4月 062013
 

SAVIORという英単語があって「救世主」と訳される。これは見ればわかるが「SAVE」から来た言葉だ。インドの三大神のうちヴィシュヌは、その職能が「維持」であるとされる。インドというのは最悪の制度であるカースト制が根本原理となった国だが、その制度を「維持」するのがヴィシュヌであると、そういうことになっている。そしてその色は白い。「維持する=SAVE」だから、「維持する者」は、SAVIORとなってしまう。そしてこの単語は救世主という意味だ。インドのカースト制の中で、死ぬまで終わらない、そして生まれ変わってつまり輪廻転生しても終わらない差別をずっと受け続けている人々がいるのに、なぜそれを維持する者が救世主なのか。これがまずおかしい。
SOS信号というのがあるが、これは「SAVE OUR SHIP」の頭文字である。この場合のSAVEは「救って下さい」である。いや、実際には『水の中から』であるから、「掬って下さい」だろうか。ここでは、SAVEという単語が、たしかに救世主と同じ意味で使われている、つまりここでは「SAVEする者=助けてくれる者=SAVIOR」という意味で使われている。
この世の中には様々な弱者や差別を受けている人々がいて、そういった人たちを助けることをせず、この世の中をそのまま「維持」しようとするならば、それは強者の論理というか、支配者の論理(という他ない)である。そしてそれをしてくれる『自分たちにとっての、自分たちの望みを叶えてくれる』神のことを、SAVIORつまり救世主と呼んでいる者たちがいるのだ。だから、その単語は別の意味では維持者であると、そういうことだ。

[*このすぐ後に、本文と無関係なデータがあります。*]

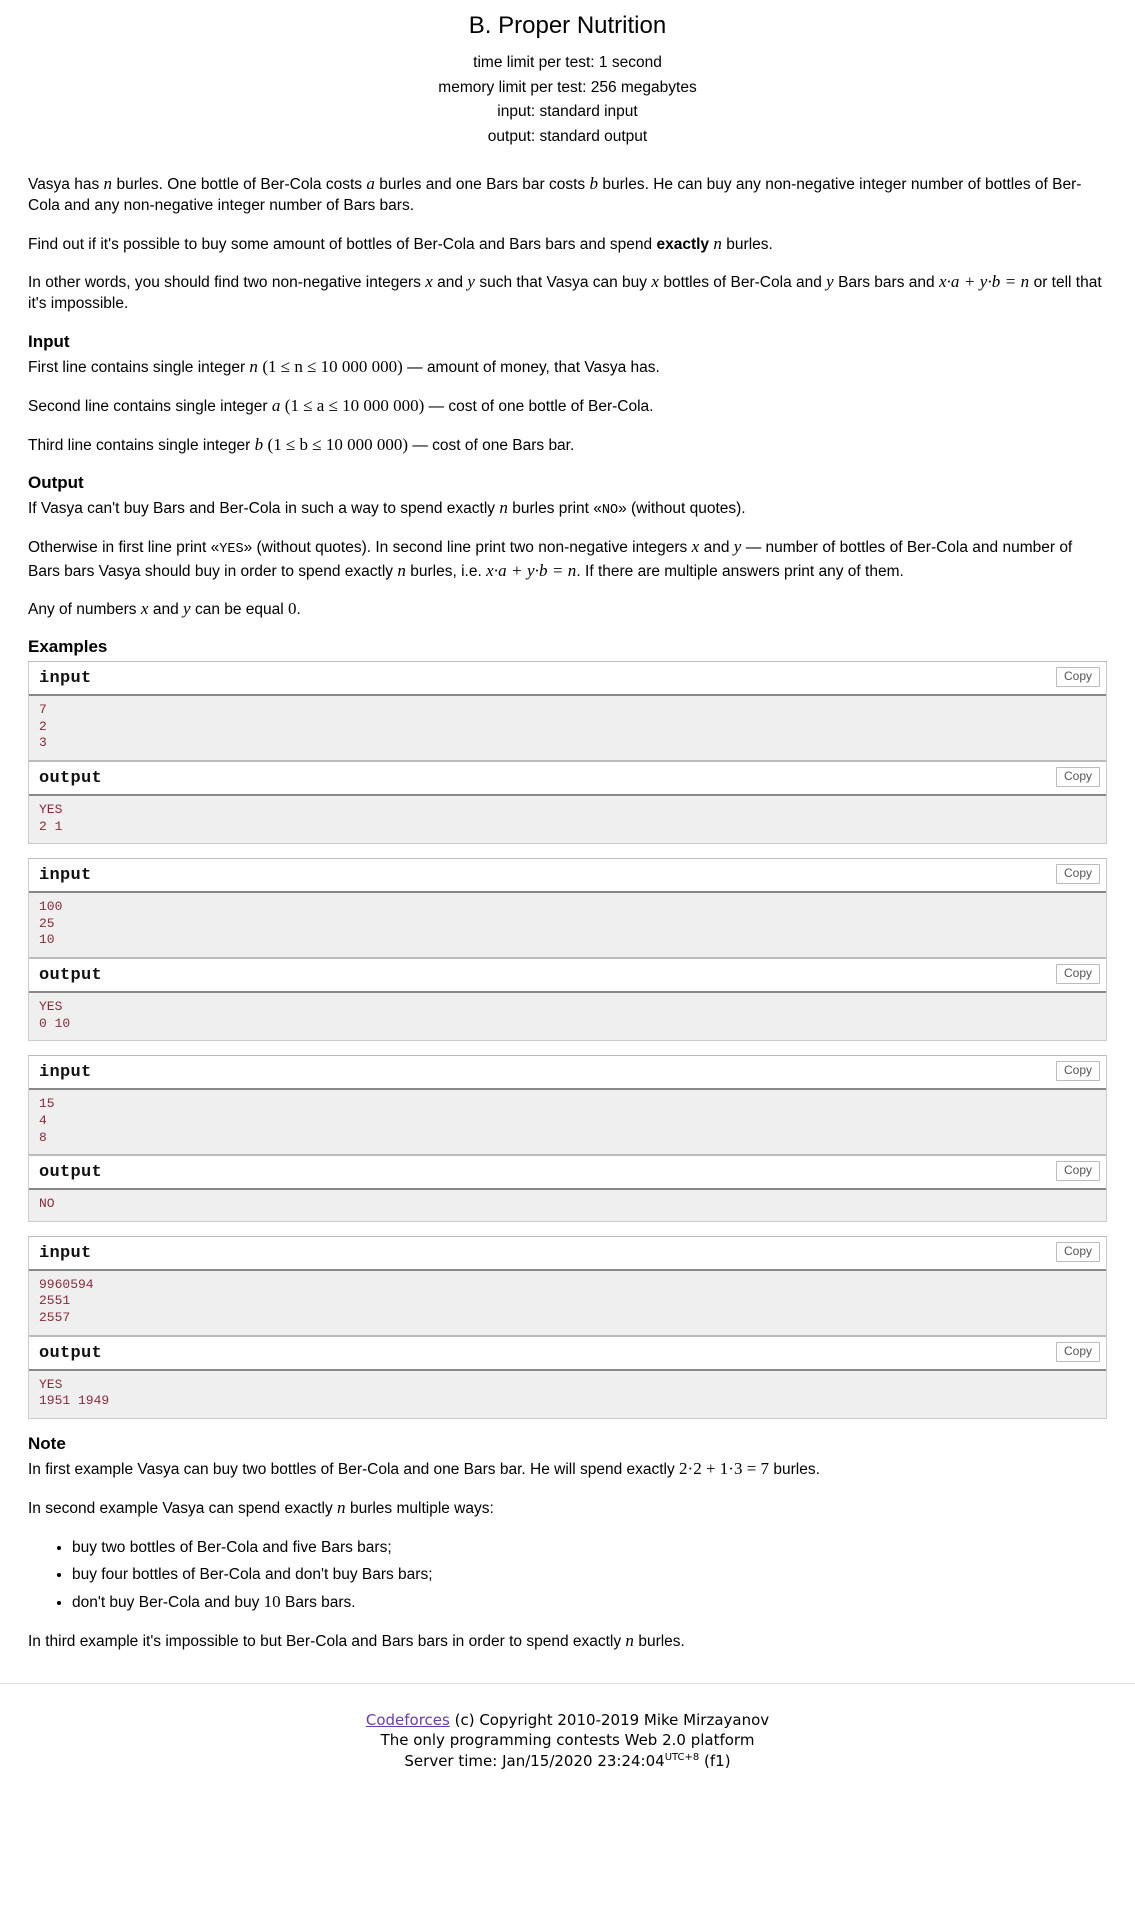 The height and width of the screenshot is (1917, 1135). Describe the element at coordinates (298, 610) in the screenshot. I see `output-text: .` at that location.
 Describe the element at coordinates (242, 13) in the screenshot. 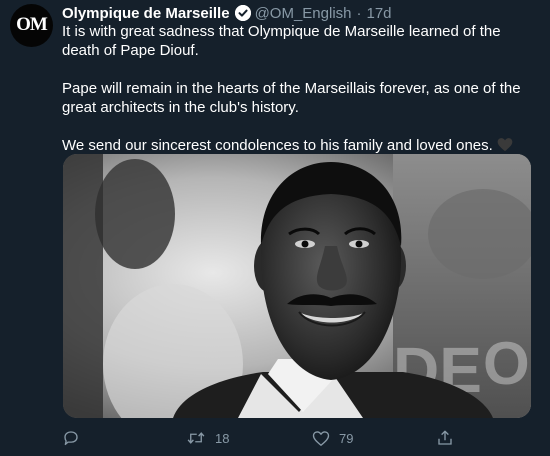

I see `verified-badge-icon` at that location.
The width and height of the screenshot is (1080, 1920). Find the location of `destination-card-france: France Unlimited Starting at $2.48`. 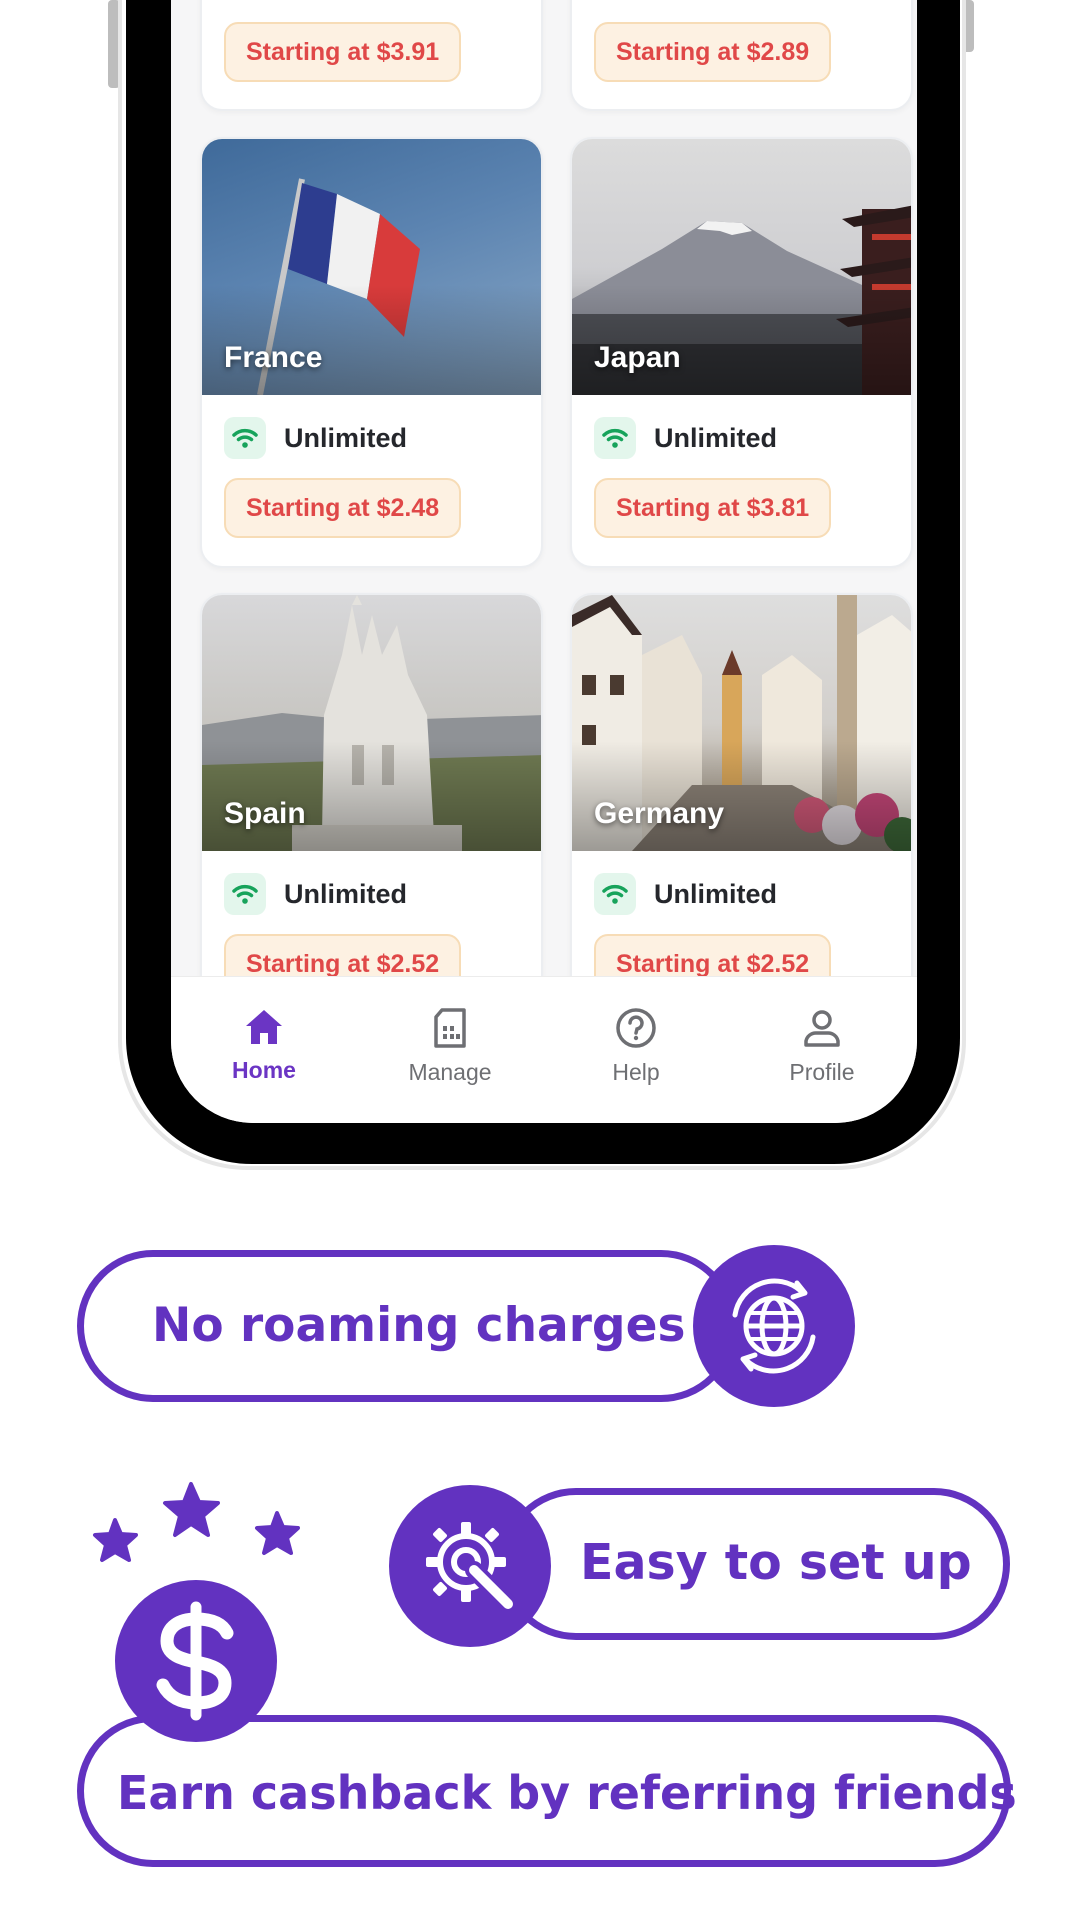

輪廻転生思想というのがそもそもの諸悪の根源で、これがインドを「永遠の後進国」足らしめていると言っていいだろう。至極簡単な話だが、もし「人生は一度きり」だと思っていたら、たった一度の人生なのだから、その中で精一杯生きようと思うし、また理不尽な差別を受けていたら、その社会構造を改善しようと努力し、子孫のためにより良い社会を築こうと努力するだろう。しかし「生まれ変わったら別の身分に生まれ変わって、もっといい暮らしができるようになるかもしれない」と思うなら、どんな最悪な社会制度でもそのまま放置し、子孫のために世の中を改善しようとは思うまい。そして実際に、インドは何千年もその現状のままである。

冒頭に述べたように、インドの最高神ヴィシュヌが『維持者』と『救世主』の意味を同時に持つ職能を持っていることが、インドの最大の不幸であり、最大のカラクリだろう。あくまでもSAVIORは「維持者」であり、「救世主」ではない、のだ。